# WORK TO COMPLETE:
Write out exactly the lines from the one holding "Task: Open the awsdatacatalog" to the last line of the entries, both ends included and nothing else, without the pictures.

Items from a data source:

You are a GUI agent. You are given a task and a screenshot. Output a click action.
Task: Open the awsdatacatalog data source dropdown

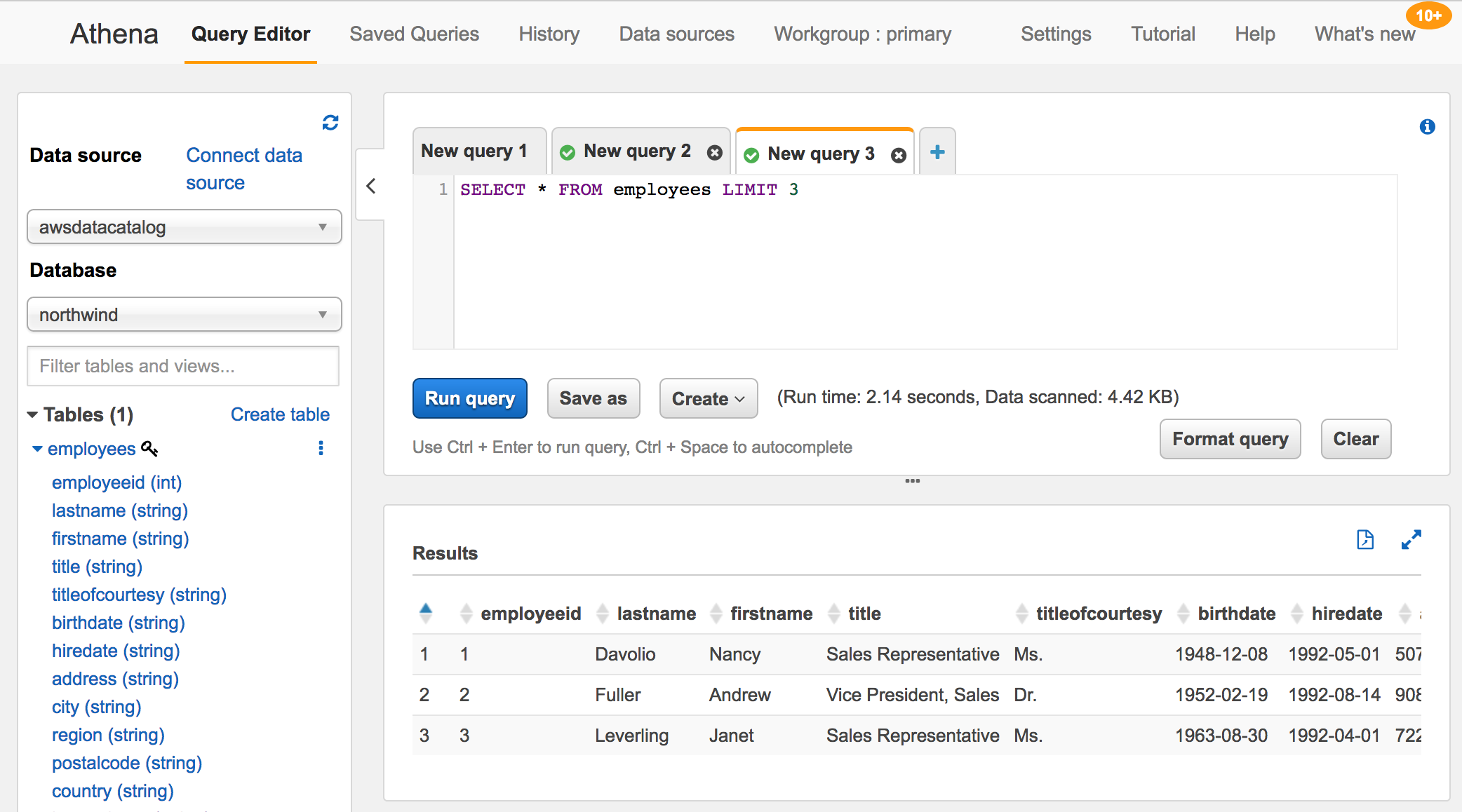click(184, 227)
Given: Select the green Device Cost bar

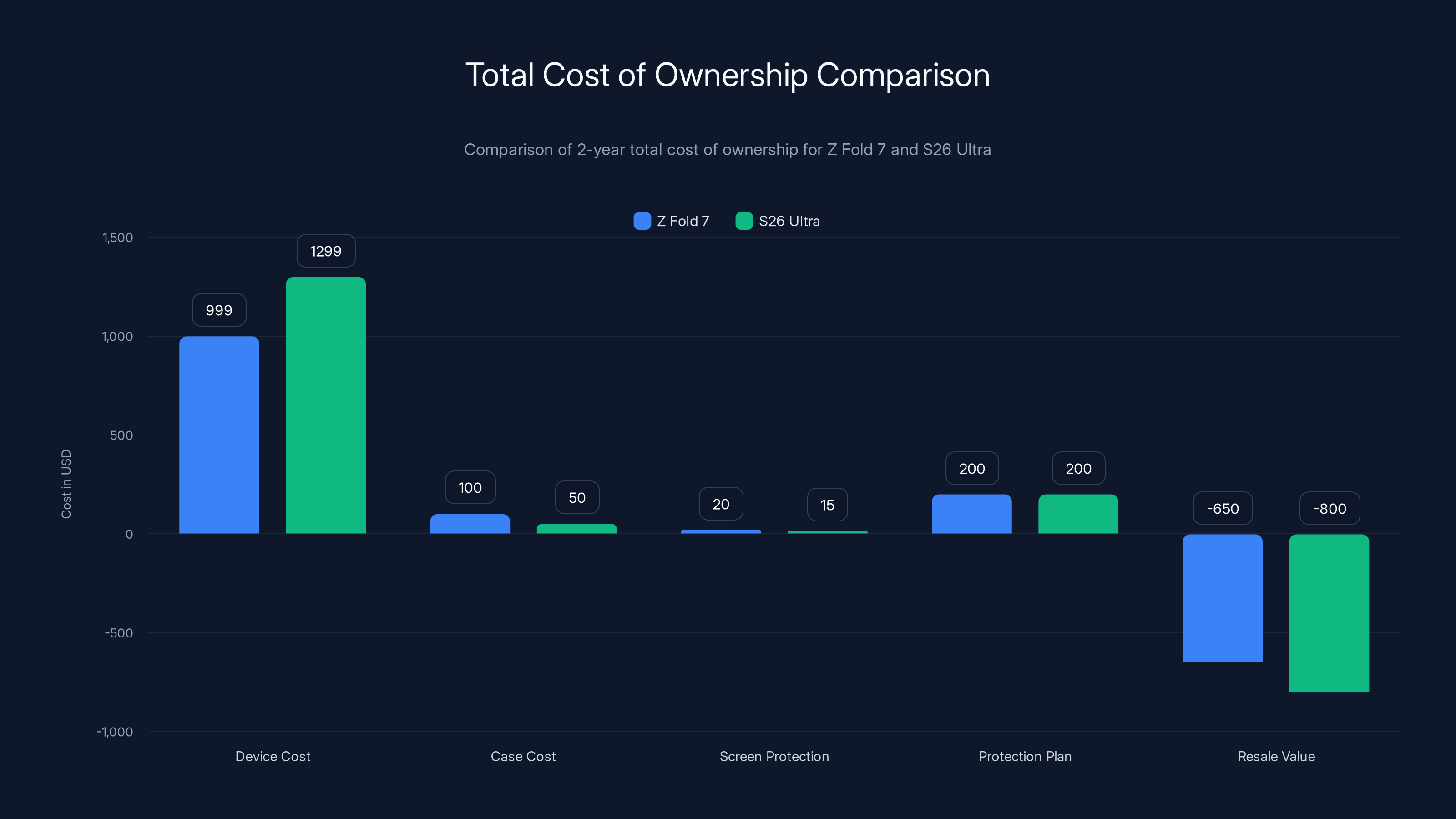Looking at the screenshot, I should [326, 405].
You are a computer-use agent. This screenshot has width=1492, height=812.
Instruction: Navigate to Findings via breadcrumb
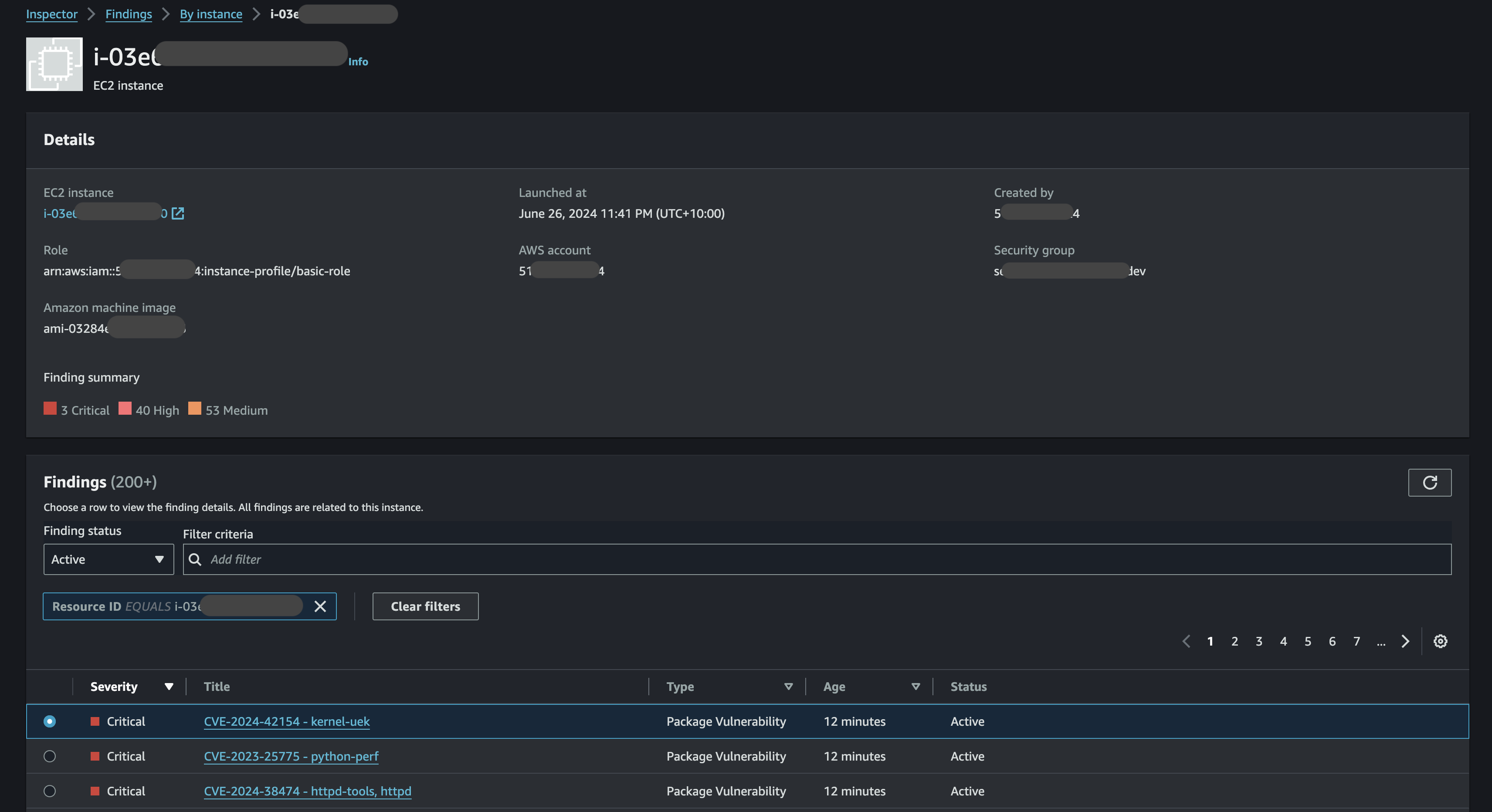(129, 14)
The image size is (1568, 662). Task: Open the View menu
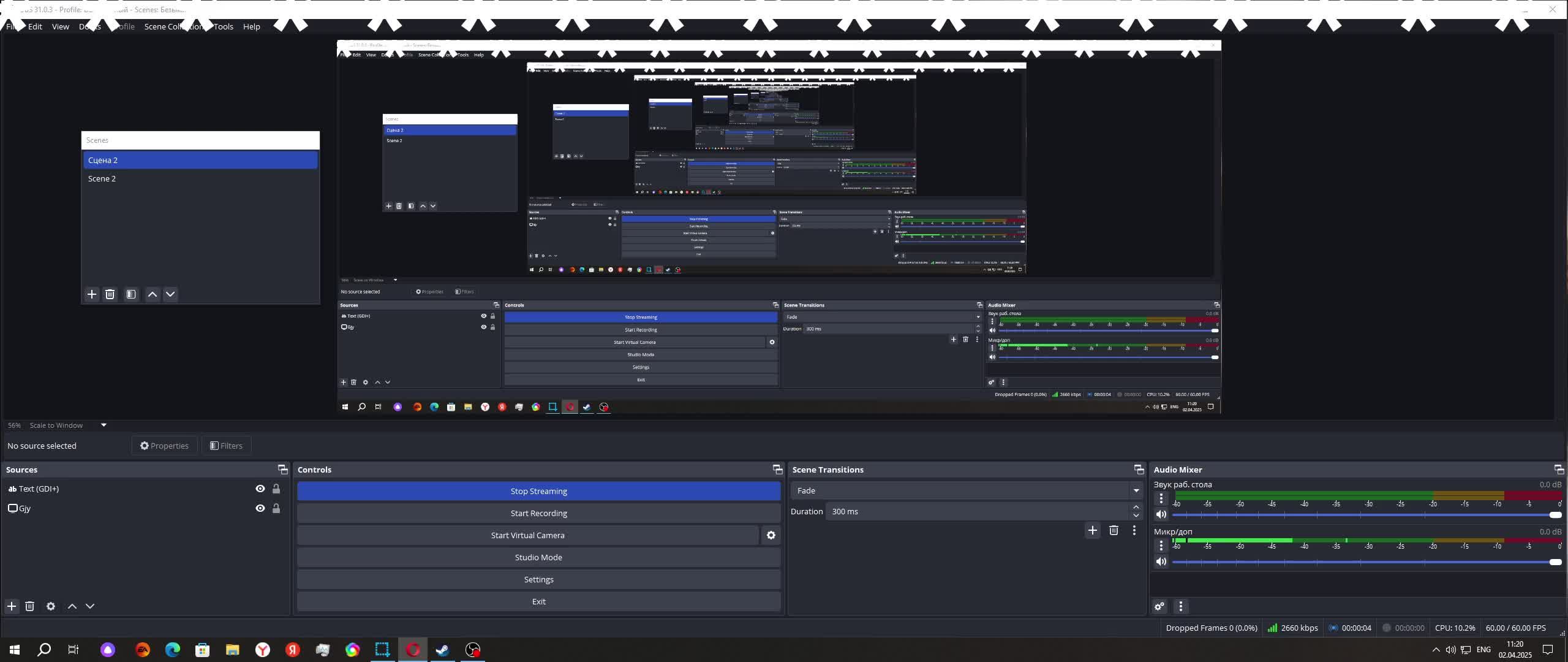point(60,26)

# RESPONSE AREA:
Task: Open the awsdatacatalog data source dropdown

click(184, 227)
Given: Select the green Device Cost bar

Looking at the screenshot, I should [326, 405].
You are a computer-use agent. This screenshot has width=1492, height=812.
Instruction: Navigate to Findings via breadcrumb
(129, 14)
The image size is (1568, 662). Task: Open the View menu
point(60,26)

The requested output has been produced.